“For everything there is a season,” a wise man once said. So what season are we currently in for compliance? Let’s consider an example from our predecessors to find out. Warning: This post may spark some nostalgia for cargo shorts and rollerblades.
Sony’s MiniDisc player, introduced in 1992, had a capacity of 60 minutes or 74 minutes of digital audio (about 17 or 20 songs, respectively). Later in its development, that number swelled to 80 minutes.
It might not have been able to hold more music than a tape cassette or a CD, but it was much smaller. It also featured groundbreaking “anti-skip” technology so you could listen to your music while being doing vigorous activities like skateboarding.
Consumers were thrilled. The MiniDisc was a small, trendy, well-designed music player for the modern world. A clear improvement over existing portable cassette and CD players. A Sony ad from 1999 called it “The absolute best way to record your music.” But then, something unexpected happened.
In October 2001, the original iPod was released, and it had far more capacity. It didn’t use discs that could be replaced; instead it used a hard drive and MP3s. Apple’s ad campaign at the time was “Say hello to iPod. 1,000 songs in your pocket.” It may look antiquated by today’s standards, but it was revolutionary.
When Sony eventually wound down production of the MiniDisc player in 2012, the company had sold around 22 million devices.
The iPod got off to a slow start. Apple only sold 125,000 in the quarter it was released. It took nearly two years for the Cupertino company to sell its first million. But by 2014, Apple had sold more than 390 million iPods (and 35 billion songs) to customers wanting to bring their musical proclivities into the digital age.
Enter Compliance
Is compliance a MiniDisc or an iPod right now?

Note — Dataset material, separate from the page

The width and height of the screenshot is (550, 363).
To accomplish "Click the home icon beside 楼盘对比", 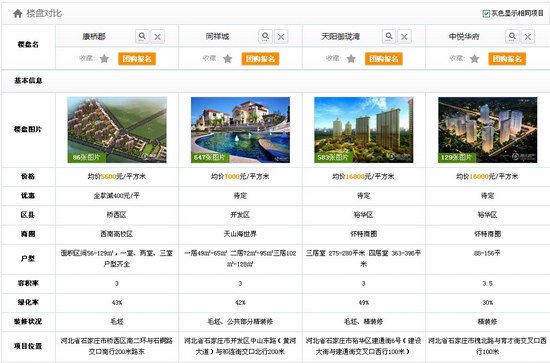I will click(x=18, y=14).
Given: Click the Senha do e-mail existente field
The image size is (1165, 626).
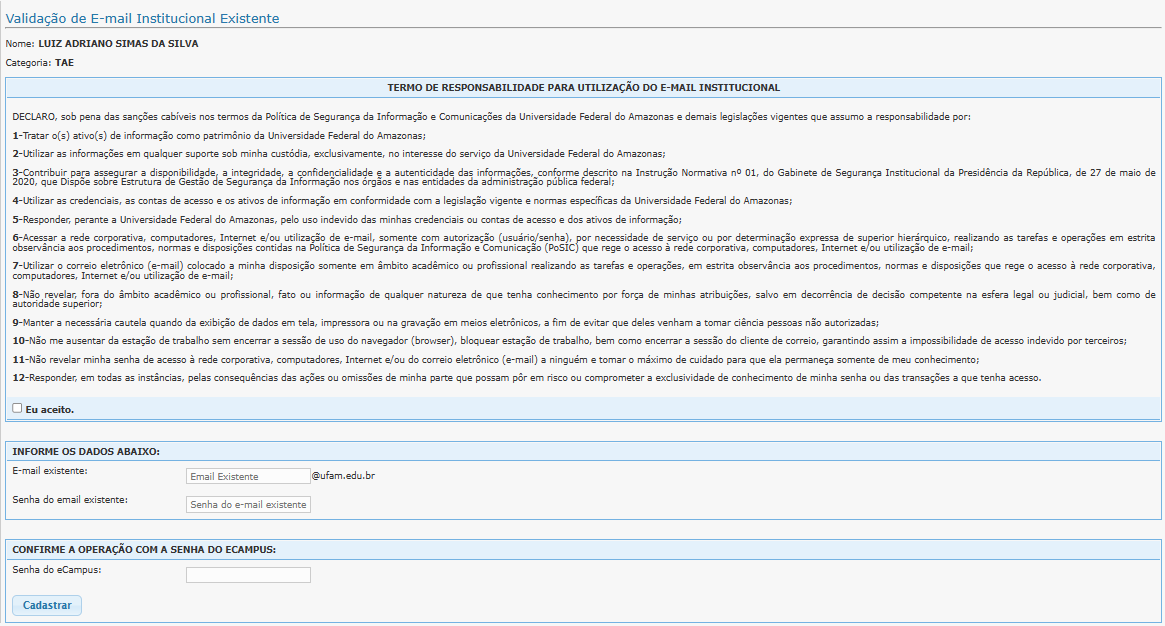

There is nothing wrong with a MiniDisc. It leverages incremental technological improvements — building from tape cassettes to CDs to MiniDiscs — to solve the same problem, but a little better. I want to listen to music on the go.
An iPod, on the other hand, uses a very different approach to solve the same problems and give the consumer something 50 times better. In short, it’s the future. (Apple didn’t invent the MP3 player; that’s a topic for another day.)
Perhaps compliance is an iPod, where the most recent improvements have blown the socks off everyone, but I don’t think that’s the case. Compliance has come a long way. Still, it’s largely built on legacy and derivative products and processes designed for something else, made to work for compliance. While compliance has evolved tremendously over the past decade, solutions to prevent and detect corruption are largely the same.
Viewing compliance as a MiniDisc is much more optimistic. That puts us on the cusp of mega breakthroughs — new thinking, new technology, new legislation, and new generations of professionals — to solve old problems 50 times better.
The compliance community is filled with incredibly talented, skilled, and hard-working people. Maybe it’ll be you who cracks it, or the person sitting next to you. Either way, it’ll be undeniable when it happens.
Compliance is primed for an iPod moment, and that’s exciting.